- Required work: Your answer must match, word for word, the lines from the one holding "You are a computer-use agent." through the final line below, with pictures excluded.

- Material shown:
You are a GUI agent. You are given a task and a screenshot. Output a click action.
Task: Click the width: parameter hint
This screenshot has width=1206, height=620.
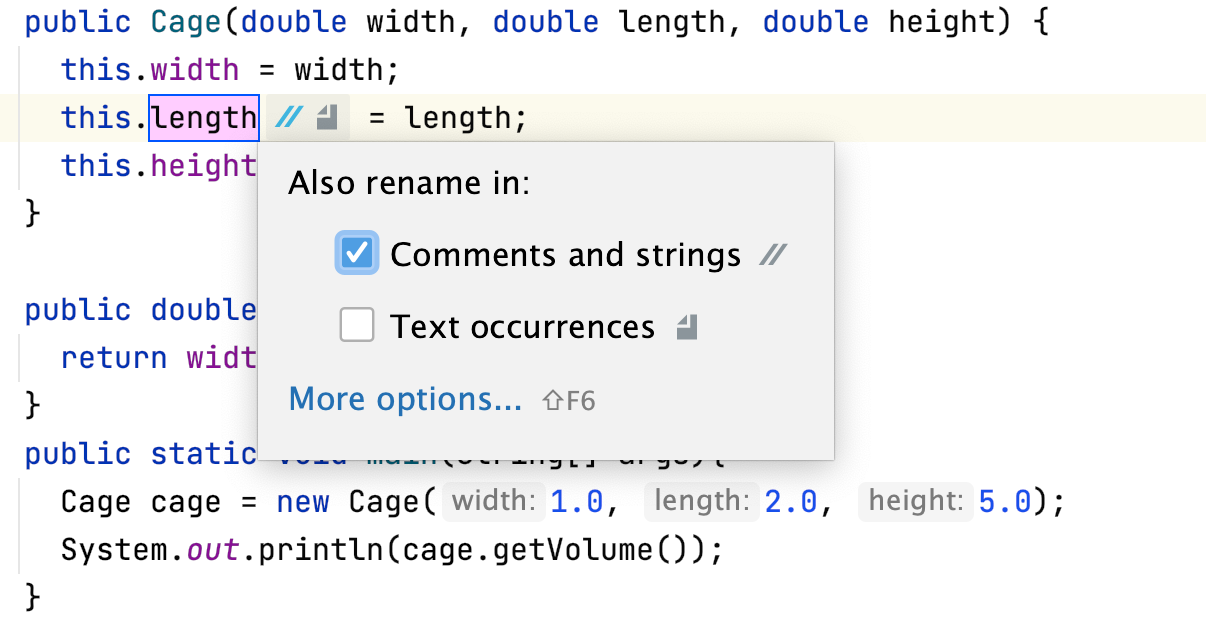[x=494, y=501]
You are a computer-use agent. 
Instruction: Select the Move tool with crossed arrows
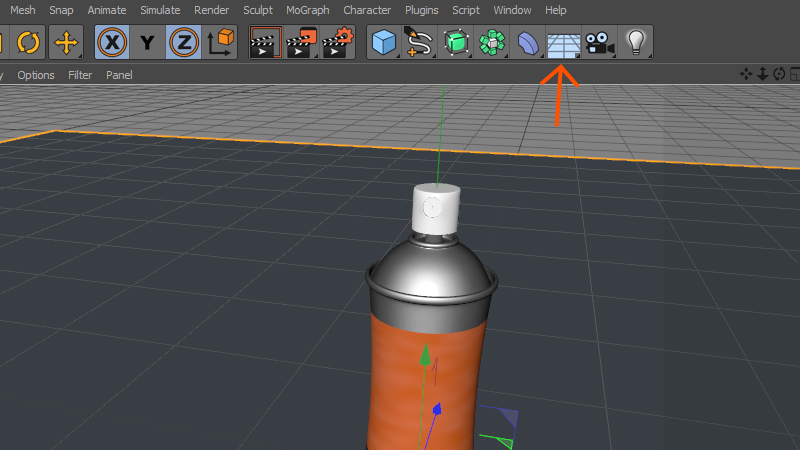(x=67, y=42)
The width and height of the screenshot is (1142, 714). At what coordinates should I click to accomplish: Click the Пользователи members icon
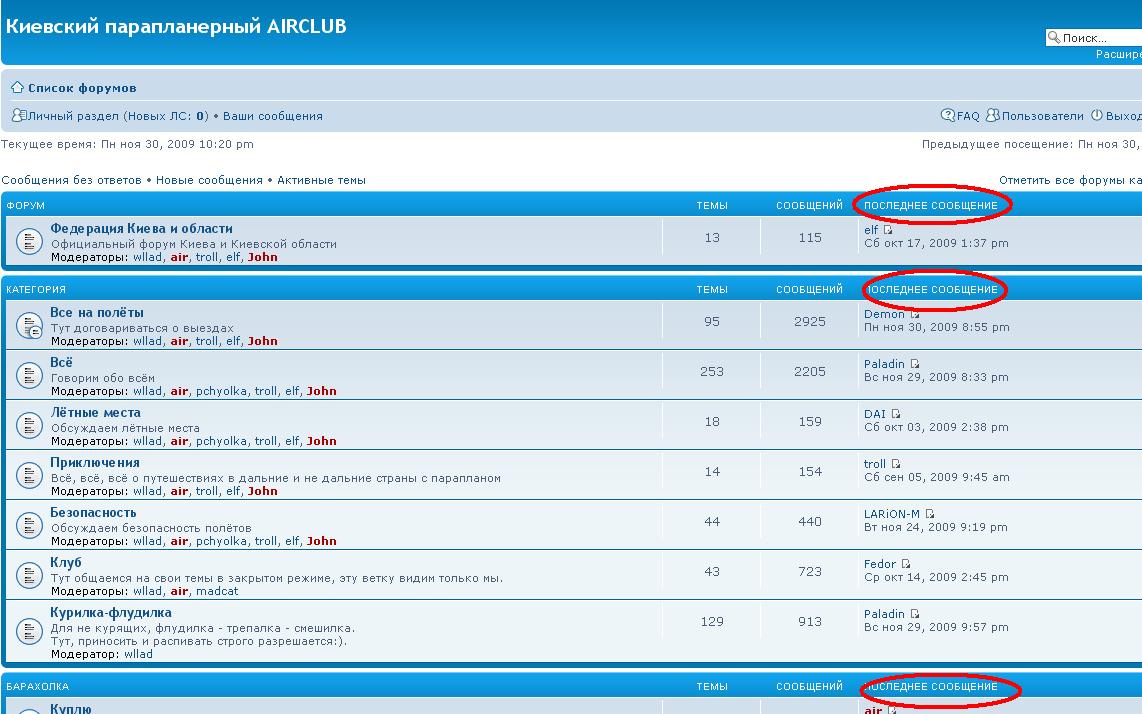pos(992,116)
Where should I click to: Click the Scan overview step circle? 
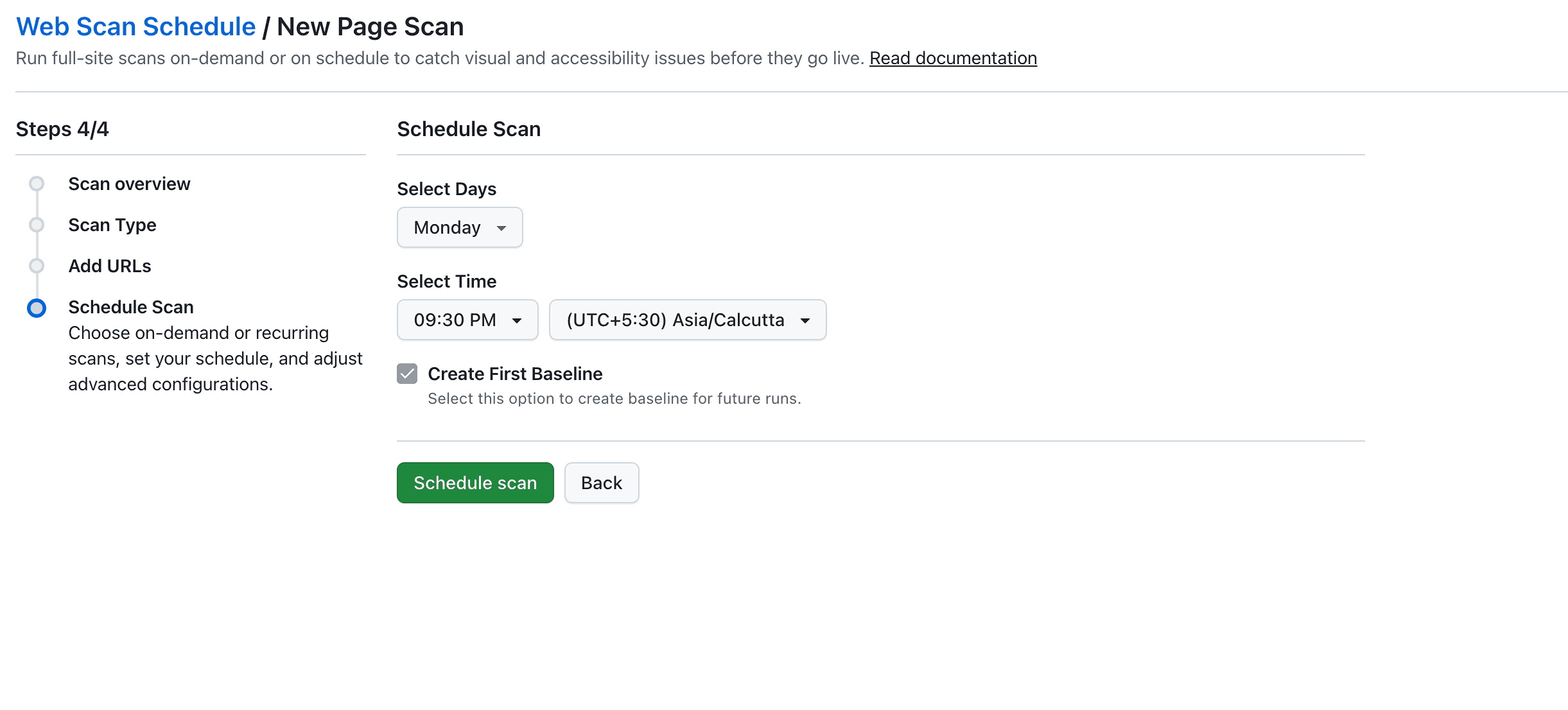click(x=37, y=184)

- Worked solution:
You are a computer-use agent. 
Instruction: Select the Move tool with crossed arrows
(x=67, y=42)
The width and height of the screenshot is (1142, 714). At what coordinates should I click to accomplish: Click the Пользователи members icon
pos(992,116)
Where should I click to: Click the Scan overview step circle? 
click(x=37, y=184)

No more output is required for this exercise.